The virtual machines are now managed by the High Availability cluster, and can migrate between the cluster nodes.

Important
Important: Do not manually start or stop cluster-managed VMs

After adding virtual machines as cluster resources, do not manage them manually. Only use the cluster tools as described in Chapter 8, Managing cluster resources.

To perform maintenance tasks on cluster-managed VMs, see Section 28.2, “Different options for maintenance tasks”.

18.6 Testing the setup

Use the following tests to confirm that the virtual machine High Availability setup works as expected.

Important

Perform these tests in a test environment, not a production environment.

Procedure 18.4: Verifying that the VM resource is protected across cluster nodes
  1. The virtual machine VM1 is running on node alice.

  2. On node bob, try to start the VM manually with virsh start VM1.

  3. Expected result: The virsh command fails. VM1 cannot be started manually on bob when it is running on alice.

Procedure 18.5: Verifying that the VM resource can live migrate between cluster nodes
  1. The virtual machine VM1 is running on node alice.

  2. Open two terminals.

  3. In the first terminal, connect to VM1 via SSH.

  4. In the second terminal, try to migrate VM1 to node bob with crm resource move VM1 bob.

  5. Run crm_mon -r to monitor the cluster status until it stabilizes. This might take a short time.

  6. In the first terminal, check whether the SSH connection to VM1 is still active.

  7. Expected result: The cluster status shows that VM1 has started on bob. The SSH connection to VM1 remains active during the whole migration.

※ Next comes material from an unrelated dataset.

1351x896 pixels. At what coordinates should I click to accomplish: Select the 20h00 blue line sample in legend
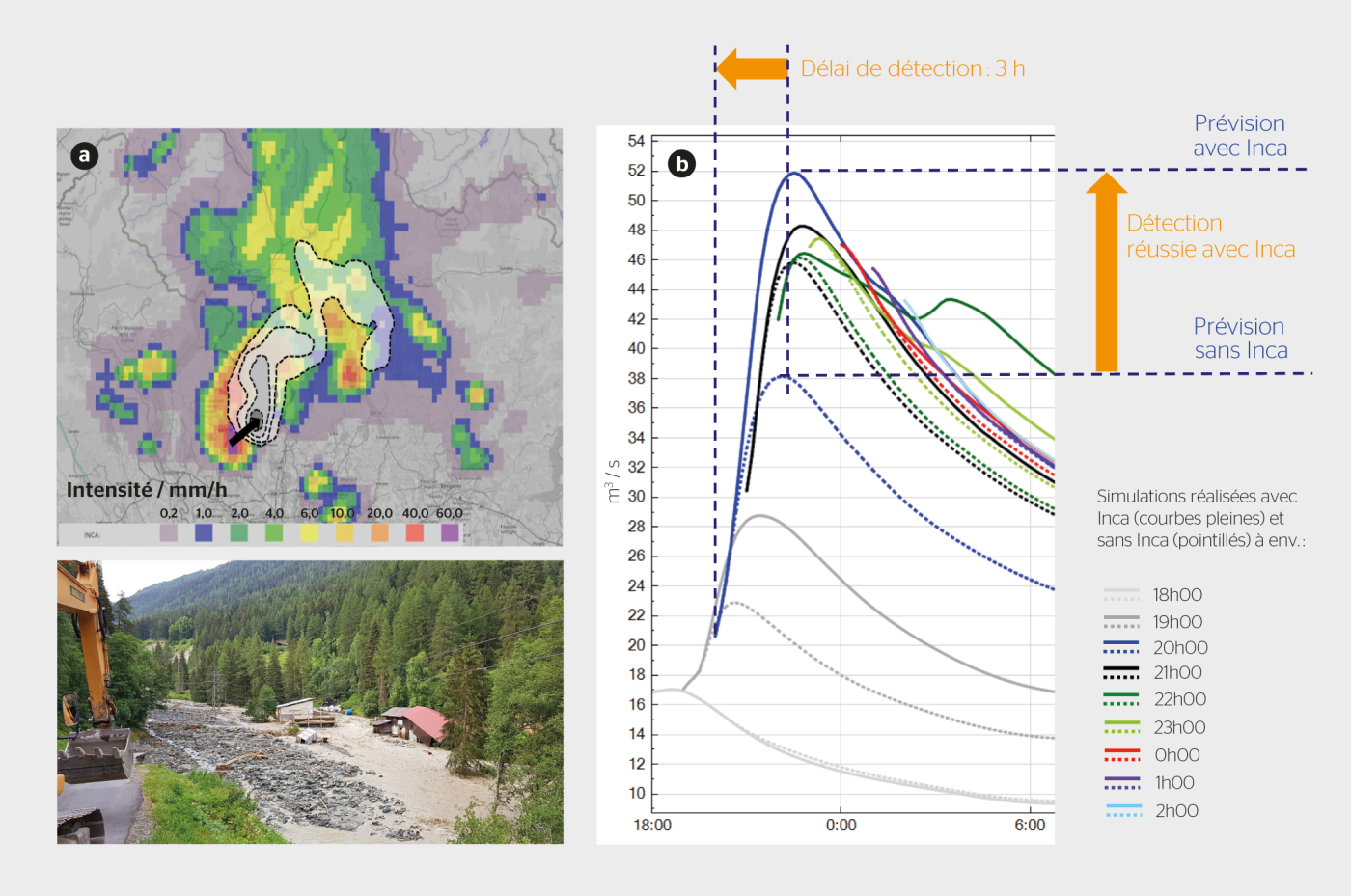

Procedure 18.6: Verifying that the VM resource can migrate to another node when the current node reboots
  1. The virtual machine VM1 is running on node bob.

  2. Reboot bob.

  3. On node alice, run crm_mon -r to monitor the cluster status until it stabilizes. This might take a short time.

  4. Expected result: The cluster status shows that VM1 has started on alice.

Procedure 18.7: Verifying that the VM resource can fail over to another node when the current node crashes
  1. The virtual machine VM1 is running on node alice.

  2. Simulate a crash on alice by forcing the machine off or unplugging the power cable.

  3. On node bob, run crm_mon -r to monitor the cluster status until it stabilizes. VM failover after a node crashes usually takes longer than VM migration after a node reboots.

  4. Expected result: After a short time, the cluster status shows that VM1 has started on bob.